Despite the increase in mobile money use, the Central Bank’s 2019 annual report suggested that most people were using the platform as a means of transfer and withdrawal of cash, rather than payments for financial transactions.
Ssali, the MTN general manager, said the company had lowered barriers to drivers using mobile money by eliminating transaction fees.
“No extra fees will be charged for withdrawal from Hopscotch Mobile Money account at any merchant or agents point in your areas,” he said.
He expressed regret that mobile money was used in few financial transactions in Liberia but said it was time to extend the service to everyone. Passengers can dial *156*3# plus the vehicle number, the fare, and # to pay their drivers, Ssali added.
At the launch, MTN presented 300 pieces of feature phones with SIM cards to tricycle and motorcycle operators. MTN put the value of each phone at US$10.
MTN collaborated with the Ministry of Transport to launch the service. The director for Tricycle and Motorcycle Union there, Lorenzo G. Beyan, said it was time to digitize financial transactions in Liberia.
“The Ministry of Transport is in full compliance and is knowledgeable with the Hopscotch Mobile Money,” he added. “I am a part of it, and I am encouraging all of us to go this way. I am appealing to all my tricycle, motorcycle riders, and my taxi drivers to make sure we are free and stressless when doing financial transactions.”

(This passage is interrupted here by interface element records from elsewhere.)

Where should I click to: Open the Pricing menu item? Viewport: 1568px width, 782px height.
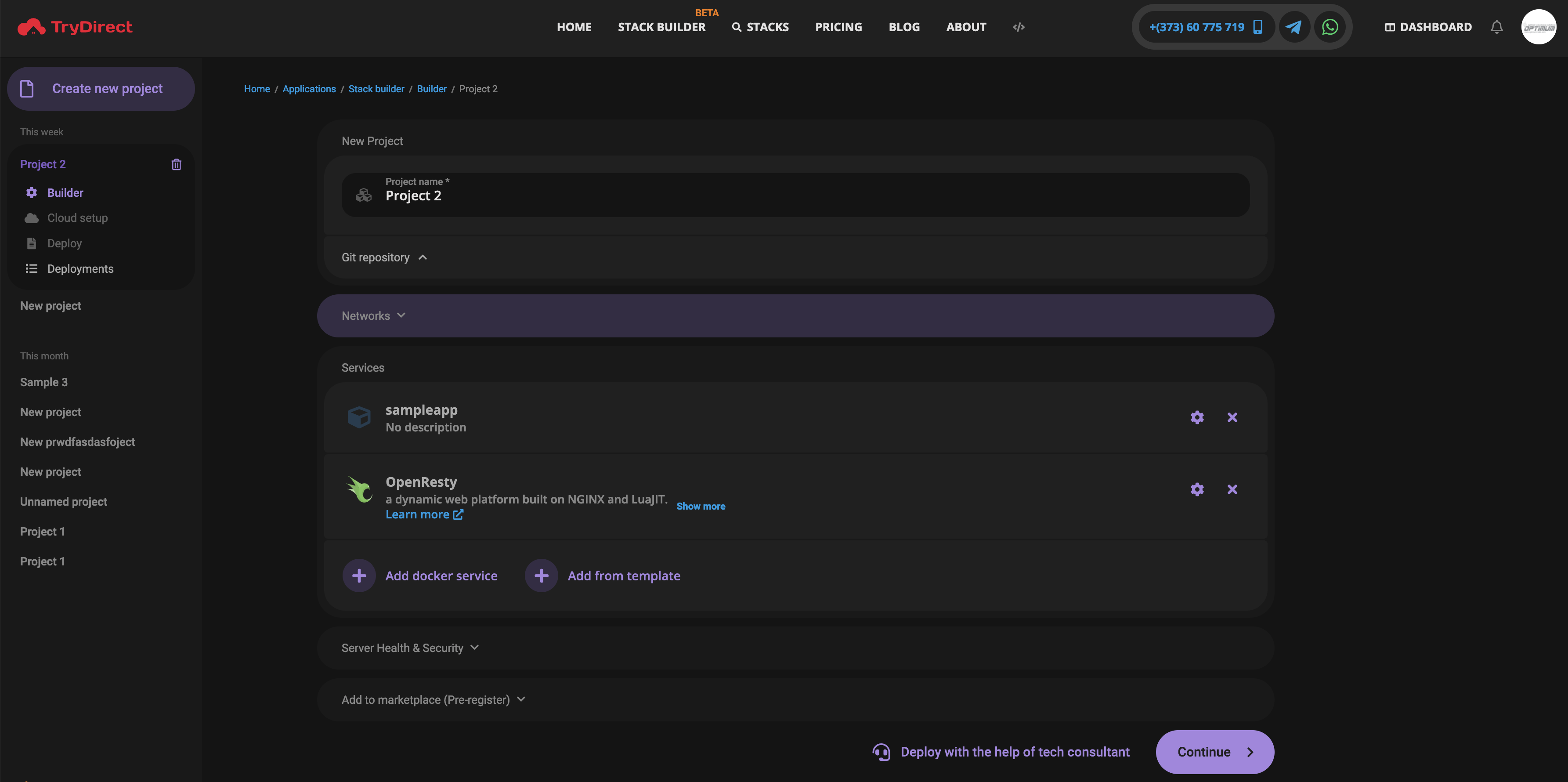pyautogui.click(x=838, y=27)
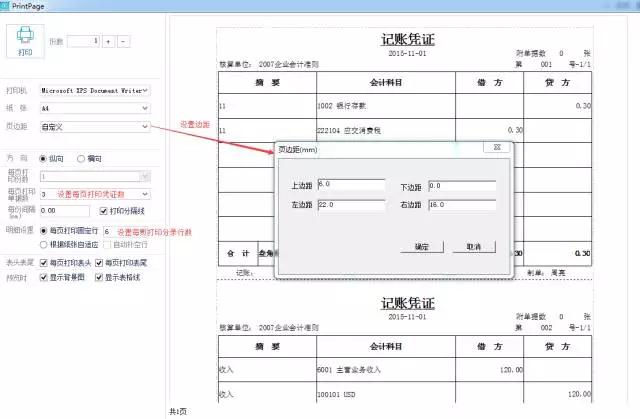Image resolution: width=640 pixels, height=419 pixels.
Task: Click the top margin (上边距) input field
Action: coord(350,185)
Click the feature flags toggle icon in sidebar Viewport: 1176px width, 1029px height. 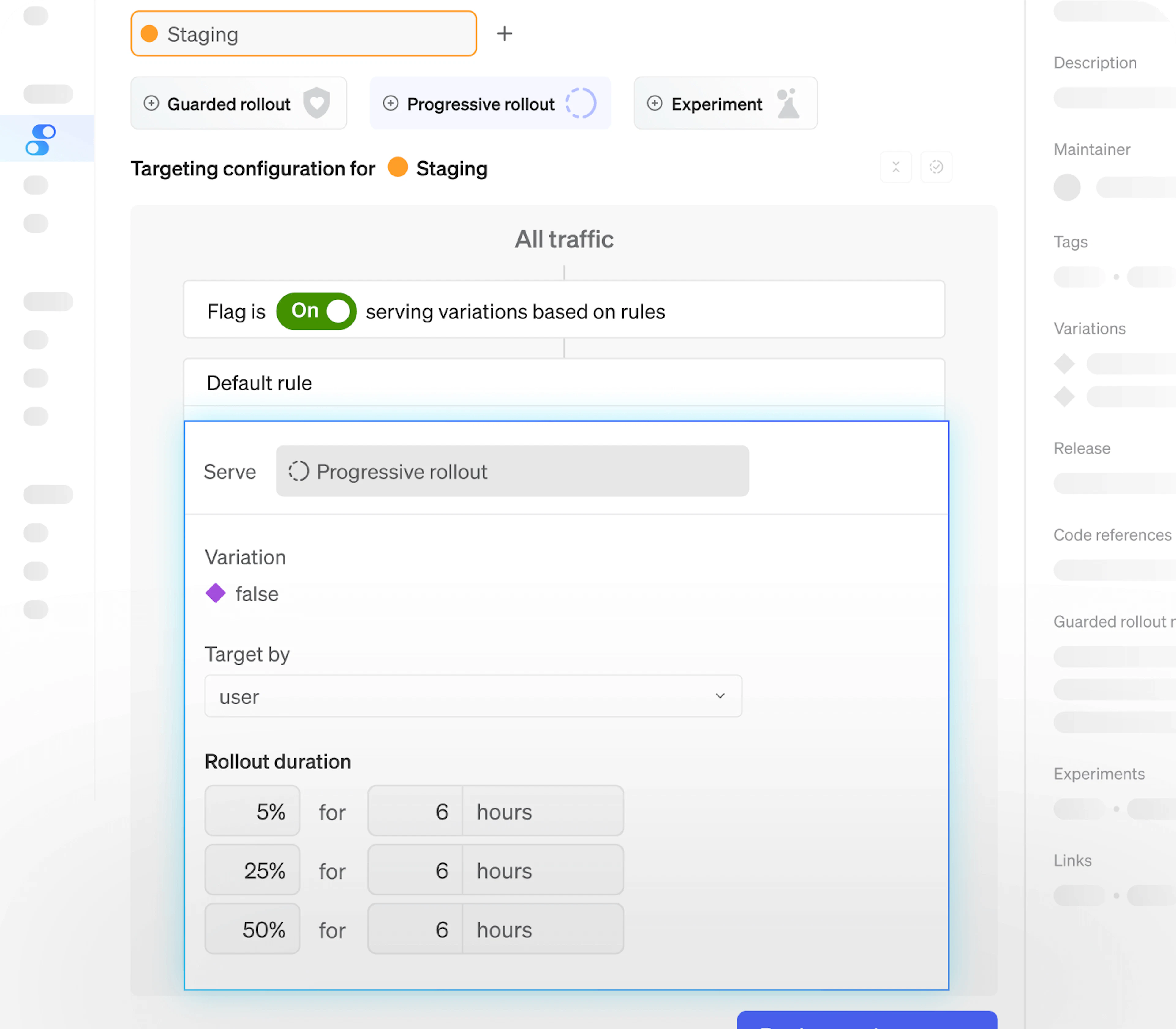(41, 140)

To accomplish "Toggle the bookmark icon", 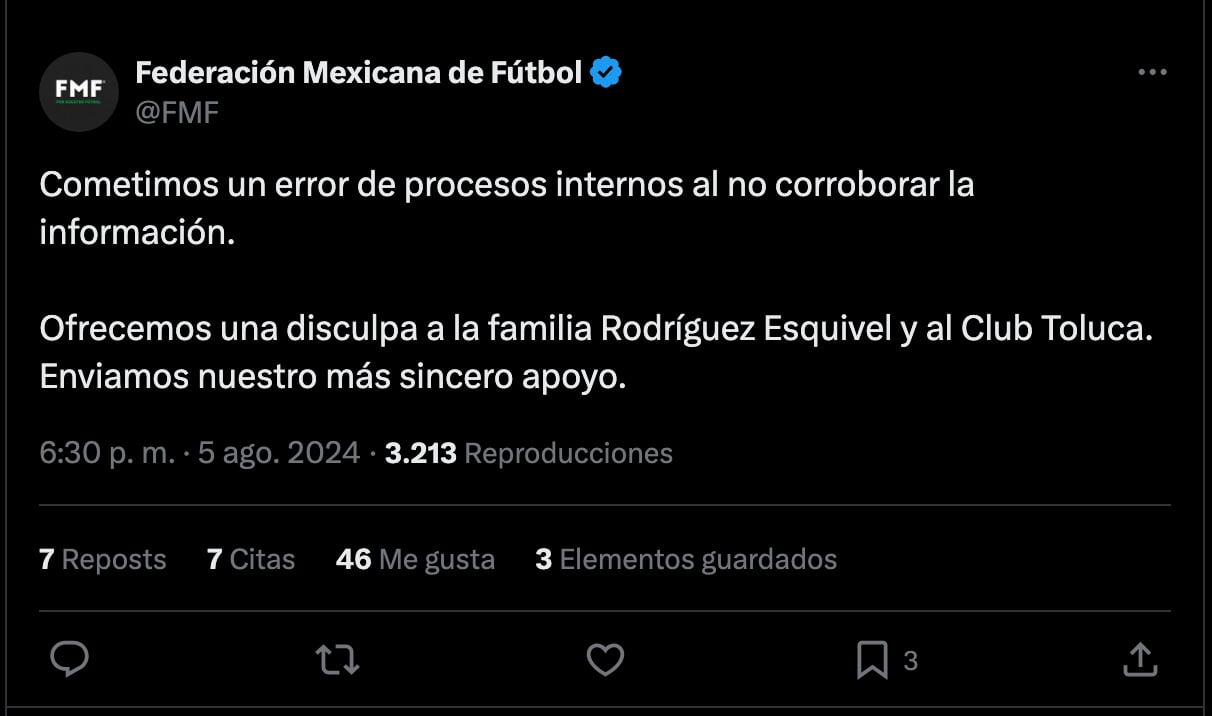I will [x=872, y=660].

Beyan said he would like to see the service extended to all 15 counties, including in rural areas.
For now, operators of commercial vehicles appear to welcome the new initiative from MTN. Fred N. Sarway, who purchased a tricycle in June 2020, told The Bush Chicken that he owns two other tricycles that report daily to him via mobile money anyway. Increasing payments from customers via mobile money will make the daily transfers much easier to do.
Sarway says he earns L$6,000 (US$34.68) daily driving his tricycle, while the operators of his two other tricycles report L$4,000 (US$23.12) to him on a daily basis.
Representatives of various unions from the transport sector were present at the launch, including the head of one of the tricycle unions and the taxi drivers’ union.